In the aftermath of the assassination of President John F. Kennedy, the U.S. Congress seriously took up the issue of Presidential succession and the process by which a sitting President could be removed from office, on the basis of incapacity to serve, due to physical or mental illness.
The U.S. Constitution was vague on the precise issue of succession and incapacity, and on several prior occasions, it led to potential crisis. In 1841, when President William Henry Harrison died in office, his Vice President, John Tyler, assumed the Presidency, even though the Constitution only provided for the Vice President to be "Acting President." When President Woodrow Wilson had a mental breakdown (widely attributed to a stroke) 18 months before his term expired, the First Lady and key White House advisors ran the country, without ever officially acknowledging that the President was incapacitated.
In 1963, Senators Estes Kefauver and Kenneth Keating proposed a Constititutional amendment, to authorize the Congress to legislate Presidential succession and rules for removing a President from office for incapacity. That effort was blocked out of fear that Congress could abuse the power. However, on Jan. 1, 1965, Senator Birch Bayh and Representative Emanuel Cellar introduced a Constitutional amendment, spelling out the procedures for succession and for determination of a President's incapacity. The amendment passed both Houses of Congress on July 6, 1965, and was sent to the states for ratification. On February 10, 1967, the required 38 states ratified the amendment.
The relevant section, dealing with Presidential incapacity, read as follows:
Section 4. Whenever the Vice President and a majority of either the principal officers of the executive departments or of such other body as Congress may by law provide, transmit to the President pro tempore of the Senate and the Speaker of the House of Representatives their written declaration that the President is unable to discharge the powers and duties of his office, the Vice President shall immediately assume the powers and duties of the office as Acting President.
Thereafter, when the President transmits to the President pro tempore of the Senate and the Speaker of the House of Representatives his written declaration that no inability exists, he shall resume the powers and duties of his office unless the Vice President and a majority of either the principal officers of the executive department or of such other body as Congress may by law provide, transmit within four days to the President pro tempore of the Senate and the Speaker of the House of Representatives their written declaration that the President is unable to discharge the powers and duties of his office. Thereupon Congress shall decide the issue, assembling within forty-eight hours for that purpose if not in session. If the Congress, within twenty-one days after receipt of the latter written declaration, or, if Congress is not in session, within twenty-one days after Congress is required to assemble, determines by two-thirds vote of both Houses that the President is unable to discharge the powers and duties of his office, the Vice President shall continue to discharge the same as Acting President; otherwise, the President shall resume the powers and duties of his office.

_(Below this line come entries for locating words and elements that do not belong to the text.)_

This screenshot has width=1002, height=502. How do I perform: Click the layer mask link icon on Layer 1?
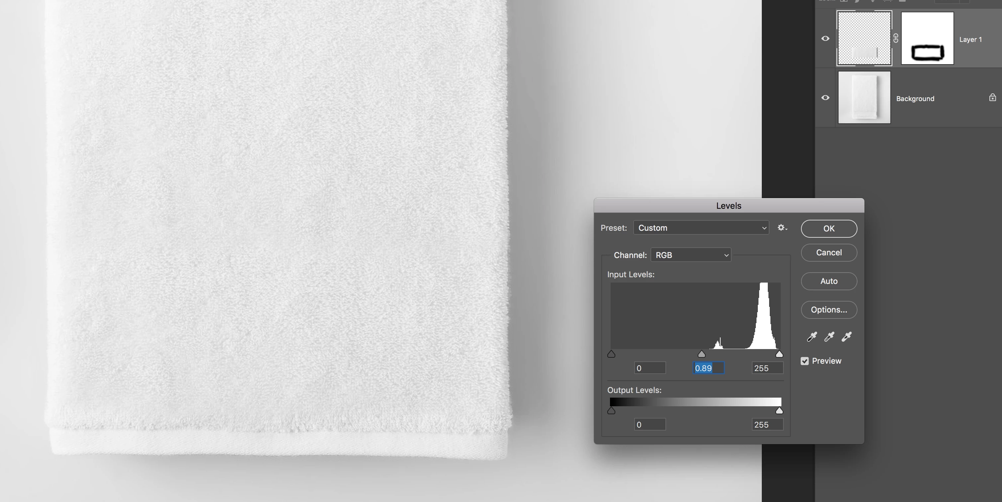click(896, 38)
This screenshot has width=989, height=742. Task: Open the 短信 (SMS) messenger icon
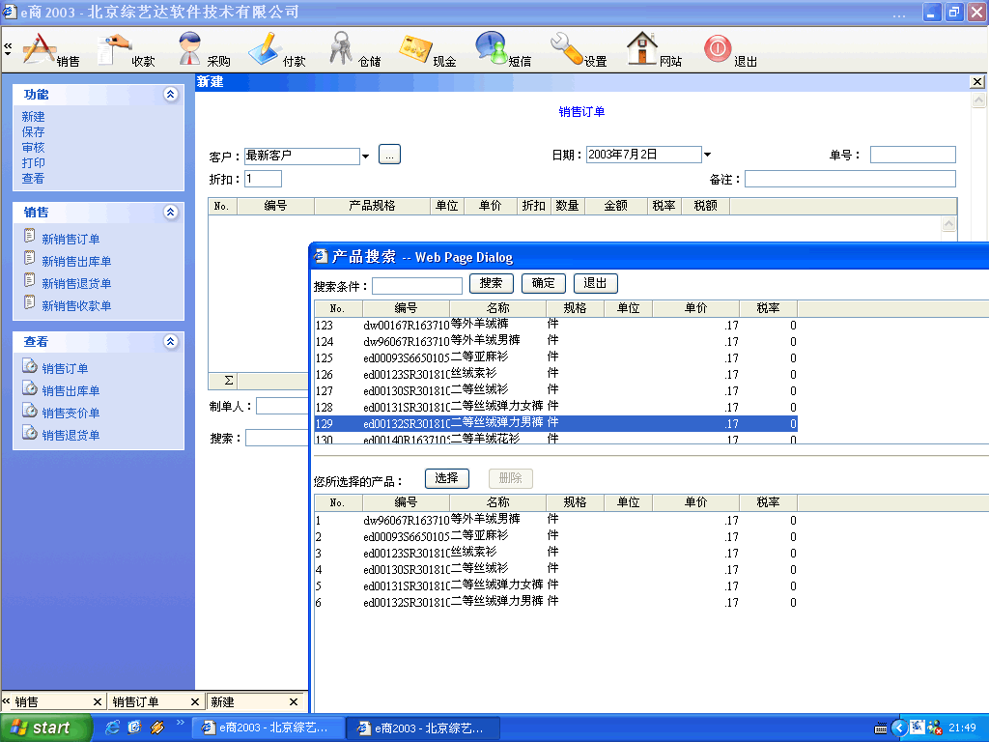(x=492, y=48)
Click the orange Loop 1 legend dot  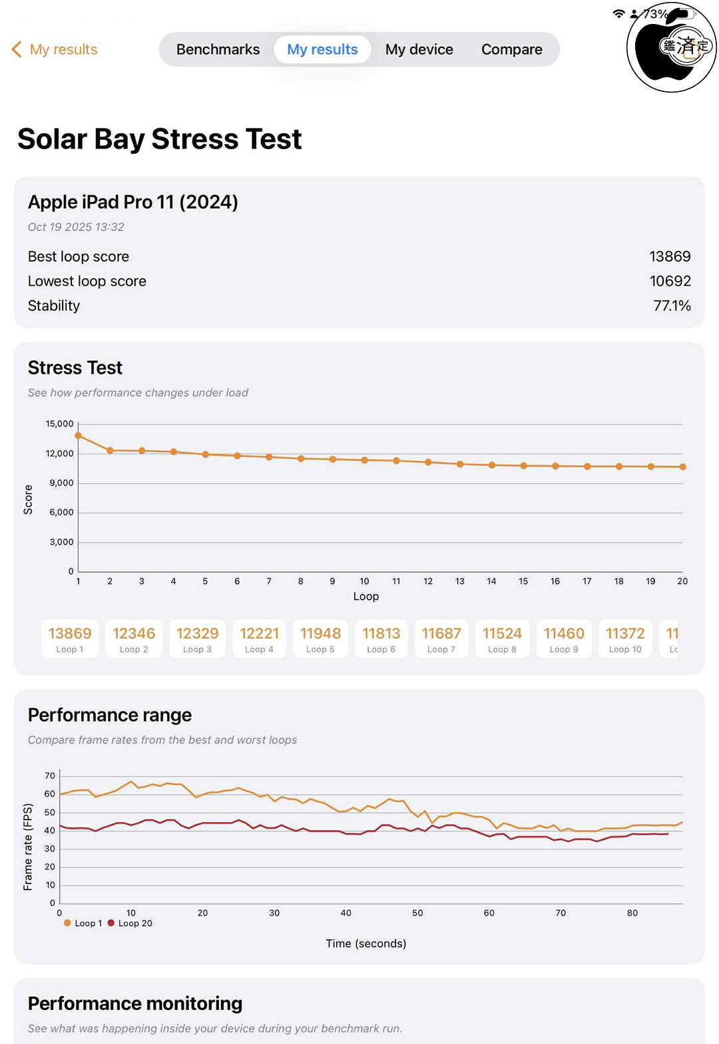pos(67,923)
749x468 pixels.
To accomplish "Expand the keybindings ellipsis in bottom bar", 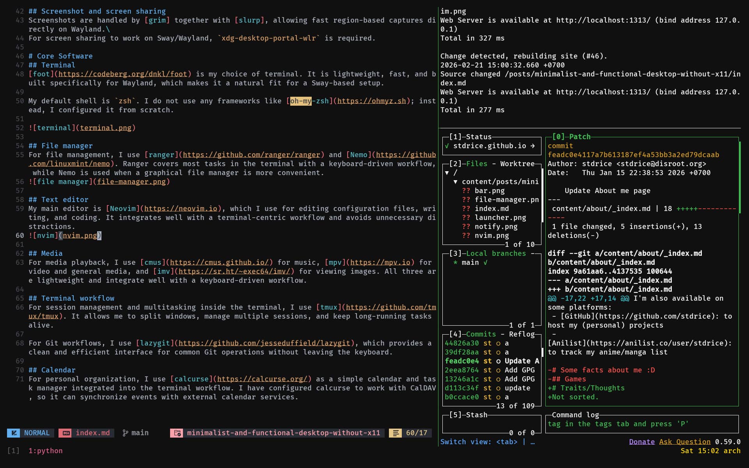I will [x=532, y=442].
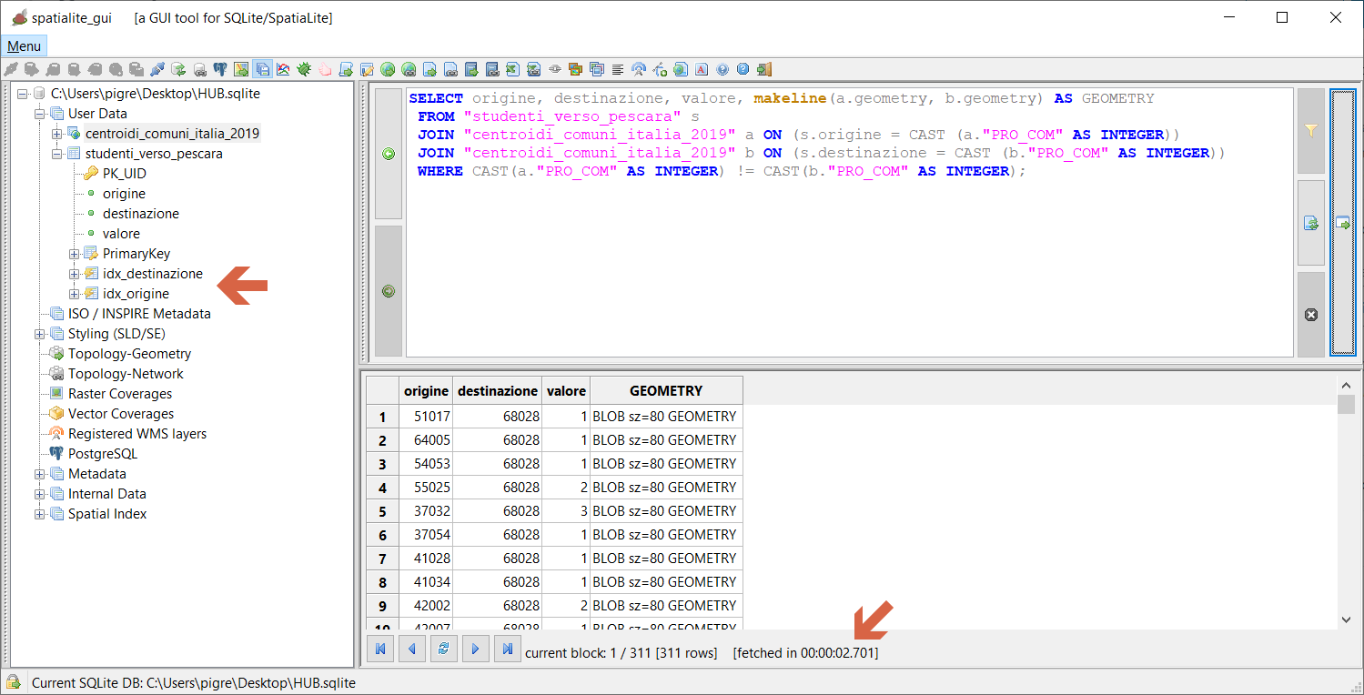Click the exit door toolbar icon
The height and width of the screenshot is (695, 1364).
[x=764, y=69]
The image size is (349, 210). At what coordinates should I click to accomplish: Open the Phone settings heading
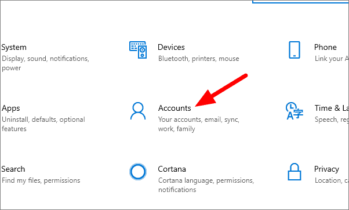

On two occasions, there was serious consideration of invoking Section 4: On March 30, 1981, when President Ronald Reagan was shot by would-be assassin John Hinckley, there was brief consideration of invoking Section 4, and an ad hoc group of close Presidential advisors, at Reagan's bedside, following his surgery, concluded that he was mentally fit to remain in office. In 1987, when Donald Regan was replaced by Howard Baker as President Reagan's Chief of Staff, Baker was urged to make a determination whether Reagan was still mentally sharp enough to serve out his term. After an initial White House meeting between the President and the new staff, Baker concluded that President Reagan was perfectly capable of continuing as President.